- TASK TO CARRY OUT
Would you please output, word for word, the span of the listing below that opens on the line containing "Task: Click the word 탄력을 in item one" and closes on the line containing "Task: Open Microsoft Edge from taskbar"? Include both ends and nothing more.
________________________
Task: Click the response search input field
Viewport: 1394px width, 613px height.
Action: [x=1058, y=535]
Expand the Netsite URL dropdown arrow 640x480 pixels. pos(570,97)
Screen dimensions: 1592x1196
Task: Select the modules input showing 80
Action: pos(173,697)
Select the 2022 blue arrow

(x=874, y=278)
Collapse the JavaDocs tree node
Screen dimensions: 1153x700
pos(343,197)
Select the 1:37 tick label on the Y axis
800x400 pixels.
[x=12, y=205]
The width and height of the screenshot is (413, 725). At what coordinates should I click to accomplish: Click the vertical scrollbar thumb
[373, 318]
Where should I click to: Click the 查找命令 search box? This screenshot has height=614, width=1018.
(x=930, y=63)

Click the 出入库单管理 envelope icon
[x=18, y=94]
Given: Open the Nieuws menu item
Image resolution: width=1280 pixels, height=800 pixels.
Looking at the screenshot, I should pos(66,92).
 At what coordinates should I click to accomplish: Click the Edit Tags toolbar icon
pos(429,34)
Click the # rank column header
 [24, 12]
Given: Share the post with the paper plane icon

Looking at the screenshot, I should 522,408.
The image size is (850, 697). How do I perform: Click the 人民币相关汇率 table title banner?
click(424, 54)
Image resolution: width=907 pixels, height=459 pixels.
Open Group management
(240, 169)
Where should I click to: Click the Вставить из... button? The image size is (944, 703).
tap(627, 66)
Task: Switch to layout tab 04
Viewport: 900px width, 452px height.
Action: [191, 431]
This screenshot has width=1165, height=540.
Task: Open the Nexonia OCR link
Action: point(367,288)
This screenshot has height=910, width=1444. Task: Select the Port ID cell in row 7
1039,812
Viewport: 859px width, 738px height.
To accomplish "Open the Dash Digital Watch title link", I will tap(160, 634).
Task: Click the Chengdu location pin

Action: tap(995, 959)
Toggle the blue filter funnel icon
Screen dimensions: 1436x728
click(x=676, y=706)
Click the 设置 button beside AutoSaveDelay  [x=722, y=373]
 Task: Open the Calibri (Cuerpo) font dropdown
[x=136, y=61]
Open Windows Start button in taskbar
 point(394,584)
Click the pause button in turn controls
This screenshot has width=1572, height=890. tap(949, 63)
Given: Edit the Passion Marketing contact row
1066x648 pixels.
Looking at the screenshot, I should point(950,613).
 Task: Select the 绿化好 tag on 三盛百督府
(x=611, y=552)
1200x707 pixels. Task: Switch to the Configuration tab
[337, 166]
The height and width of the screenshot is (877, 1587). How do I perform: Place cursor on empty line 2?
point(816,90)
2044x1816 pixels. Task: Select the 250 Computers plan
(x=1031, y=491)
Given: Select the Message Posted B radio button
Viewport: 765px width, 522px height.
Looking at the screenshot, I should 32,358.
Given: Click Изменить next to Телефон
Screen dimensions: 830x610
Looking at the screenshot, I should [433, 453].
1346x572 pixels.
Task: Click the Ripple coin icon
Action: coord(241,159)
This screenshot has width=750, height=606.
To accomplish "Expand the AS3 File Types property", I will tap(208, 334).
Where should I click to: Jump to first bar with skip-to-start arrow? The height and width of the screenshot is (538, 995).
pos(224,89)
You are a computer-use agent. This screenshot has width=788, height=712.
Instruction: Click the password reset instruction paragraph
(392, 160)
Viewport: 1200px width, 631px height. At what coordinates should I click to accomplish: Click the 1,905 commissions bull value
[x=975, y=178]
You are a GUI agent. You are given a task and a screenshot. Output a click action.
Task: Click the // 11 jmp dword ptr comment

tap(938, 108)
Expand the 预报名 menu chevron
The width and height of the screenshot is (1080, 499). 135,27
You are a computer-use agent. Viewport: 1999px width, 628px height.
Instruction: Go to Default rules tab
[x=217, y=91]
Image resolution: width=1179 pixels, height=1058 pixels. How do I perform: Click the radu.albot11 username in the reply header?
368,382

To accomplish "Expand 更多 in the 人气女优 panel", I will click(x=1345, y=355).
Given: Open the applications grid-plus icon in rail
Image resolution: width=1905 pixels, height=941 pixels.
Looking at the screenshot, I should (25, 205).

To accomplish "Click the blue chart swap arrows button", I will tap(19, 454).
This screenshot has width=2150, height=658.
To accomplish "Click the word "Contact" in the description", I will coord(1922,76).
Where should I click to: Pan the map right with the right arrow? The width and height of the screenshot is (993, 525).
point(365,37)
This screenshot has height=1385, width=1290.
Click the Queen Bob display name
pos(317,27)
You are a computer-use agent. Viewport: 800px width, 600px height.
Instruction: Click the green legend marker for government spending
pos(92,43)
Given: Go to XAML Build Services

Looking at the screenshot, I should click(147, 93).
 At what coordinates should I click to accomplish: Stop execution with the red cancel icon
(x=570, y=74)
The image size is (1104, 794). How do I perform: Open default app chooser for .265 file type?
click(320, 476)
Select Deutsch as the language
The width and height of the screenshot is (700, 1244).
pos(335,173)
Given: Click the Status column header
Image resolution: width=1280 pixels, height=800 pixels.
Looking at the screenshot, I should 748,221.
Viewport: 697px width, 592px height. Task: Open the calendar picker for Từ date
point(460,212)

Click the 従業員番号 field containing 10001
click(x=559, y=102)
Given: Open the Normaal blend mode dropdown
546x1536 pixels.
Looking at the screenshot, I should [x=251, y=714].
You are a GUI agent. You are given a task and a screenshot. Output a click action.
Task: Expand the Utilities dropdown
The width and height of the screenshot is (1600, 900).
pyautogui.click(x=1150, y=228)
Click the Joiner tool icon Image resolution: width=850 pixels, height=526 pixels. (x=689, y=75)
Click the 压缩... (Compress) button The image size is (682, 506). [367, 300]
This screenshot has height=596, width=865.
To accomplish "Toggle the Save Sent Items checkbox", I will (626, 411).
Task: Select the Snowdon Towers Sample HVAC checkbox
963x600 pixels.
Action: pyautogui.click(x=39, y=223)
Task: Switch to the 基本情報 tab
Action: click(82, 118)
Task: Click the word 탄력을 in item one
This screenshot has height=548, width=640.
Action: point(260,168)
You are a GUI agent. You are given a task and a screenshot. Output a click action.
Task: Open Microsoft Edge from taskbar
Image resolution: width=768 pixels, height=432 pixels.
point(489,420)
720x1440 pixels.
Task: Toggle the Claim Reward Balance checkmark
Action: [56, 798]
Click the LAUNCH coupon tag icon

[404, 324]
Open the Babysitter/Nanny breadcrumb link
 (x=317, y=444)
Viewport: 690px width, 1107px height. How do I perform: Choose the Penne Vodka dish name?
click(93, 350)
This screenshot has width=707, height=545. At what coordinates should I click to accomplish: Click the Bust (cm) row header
________________________
- OUTPUT FOR THIS EXERCISE
Task: Click the word 탄력을 in item one
This screenshot has height=548, width=640.
Action: point(260,168)
You are a GUI agent. You are given a task and a screenshot. Output a click action.
Task: Open Microsoft Edge from taskbar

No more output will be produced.